## Goal of the exercise
Only the lines from the one with "Given: Click the" through the last line of the data below are to be duplicated, exactly and without pictures.

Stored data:
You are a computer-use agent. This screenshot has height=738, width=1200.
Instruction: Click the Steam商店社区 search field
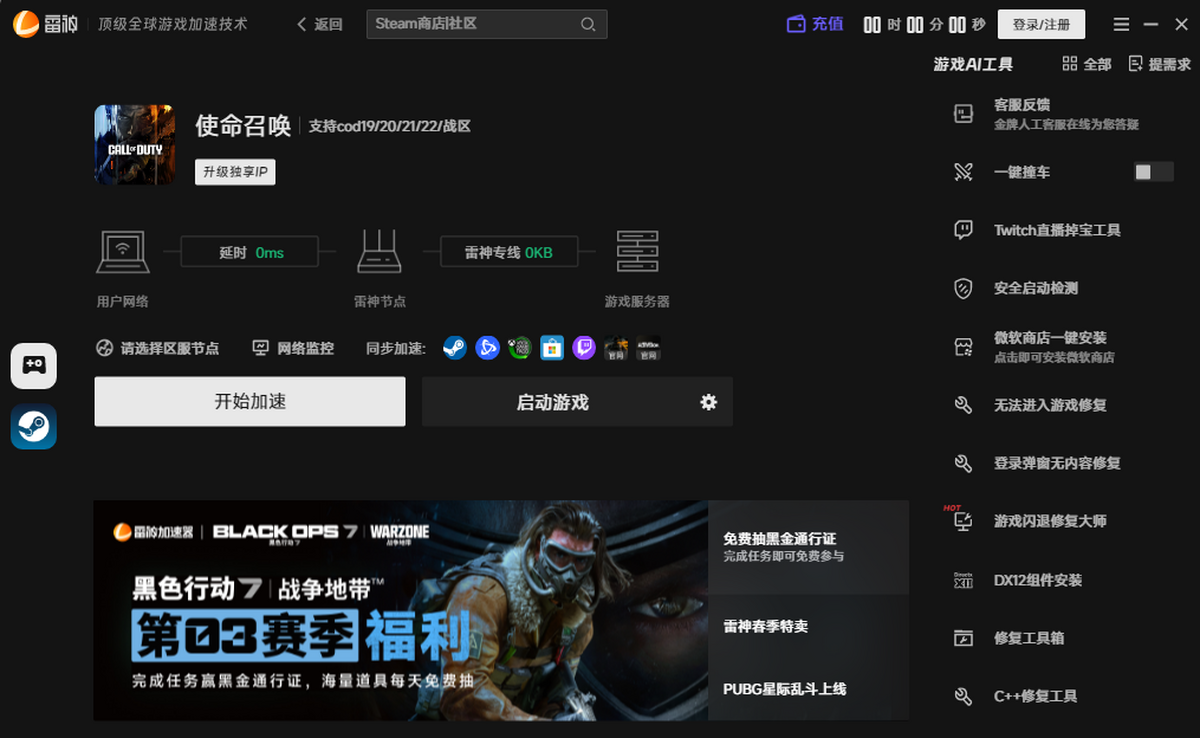coord(474,24)
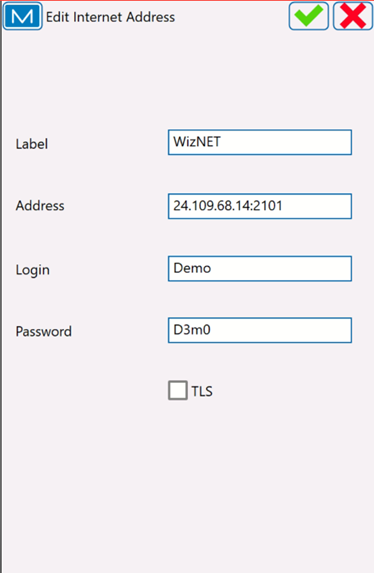The image size is (374, 573).
Task: Place cursor after WizNET text
Action: 222,142
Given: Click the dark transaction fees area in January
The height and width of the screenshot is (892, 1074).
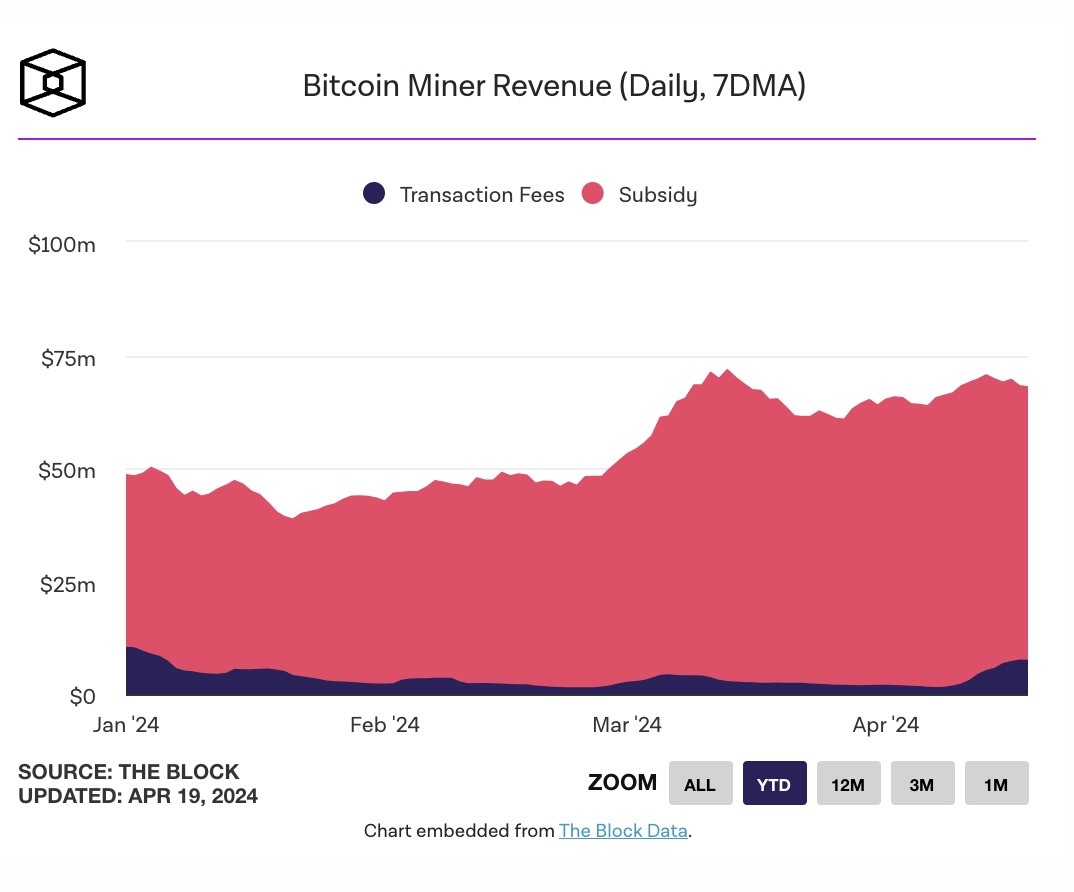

## Result of the task
Given: Click the dark transaction fees area in January
The height and width of the screenshot is (892, 1074).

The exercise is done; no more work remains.